WORKING DATA Start Marker

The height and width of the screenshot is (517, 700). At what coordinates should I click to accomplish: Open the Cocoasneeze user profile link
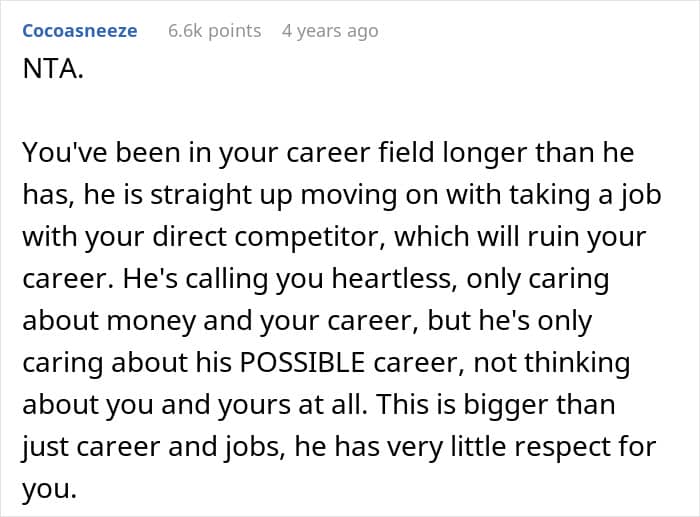(x=80, y=31)
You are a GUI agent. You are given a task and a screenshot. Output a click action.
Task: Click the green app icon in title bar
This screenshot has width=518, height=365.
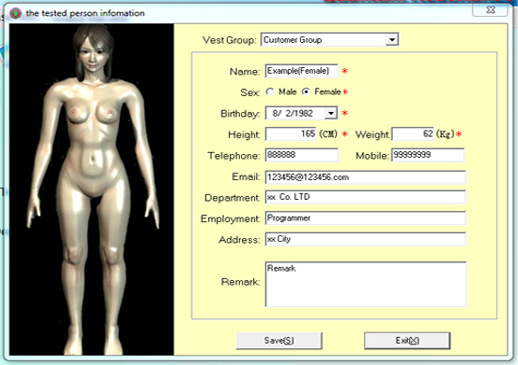tap(15, 13)
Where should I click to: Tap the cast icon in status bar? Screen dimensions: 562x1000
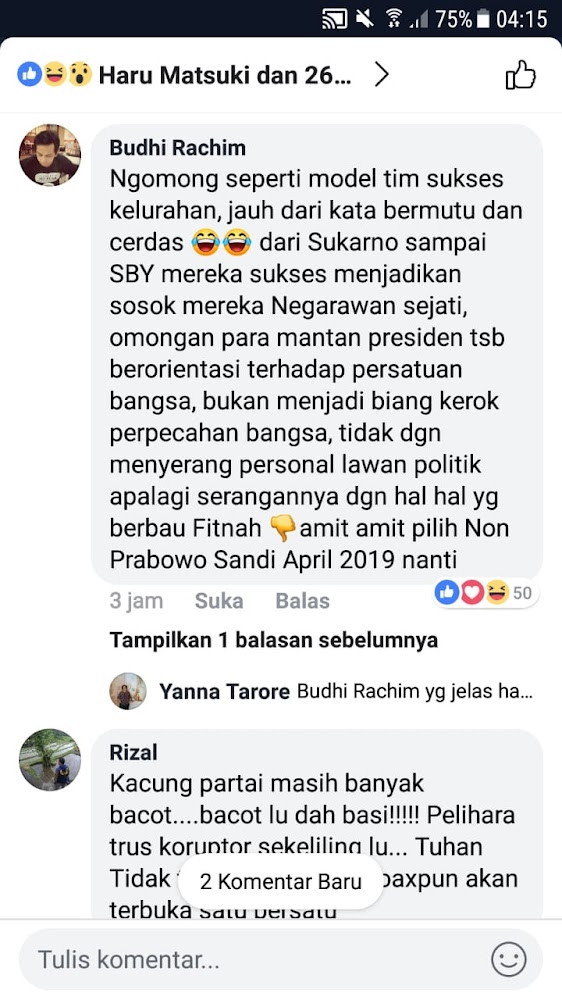point(334,19)
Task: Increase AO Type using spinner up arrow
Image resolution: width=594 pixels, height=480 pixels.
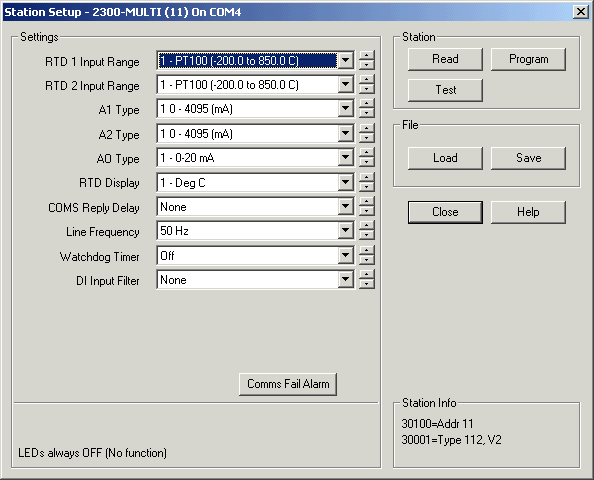Action: click(x=366, y=153)
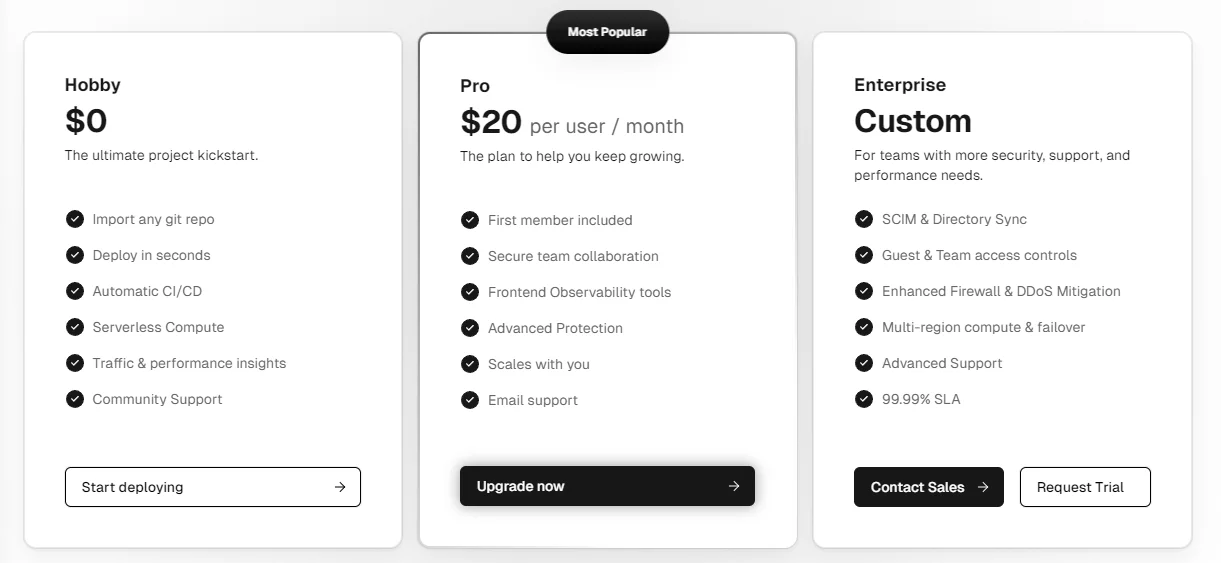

WORKING DATA End Marker

PROBLEM REQUIREMENTS:
Print, without pictures, exactly the lines from the one containing "Task: Increase AO Type using spinner up arrow" through the final line of the records above.

TASK ANSWER:
Task: Increase AO Type using spinner up arrow
Image resolution: width=594 pixels, height=480 pixels.
Action: click(x=366, y=153)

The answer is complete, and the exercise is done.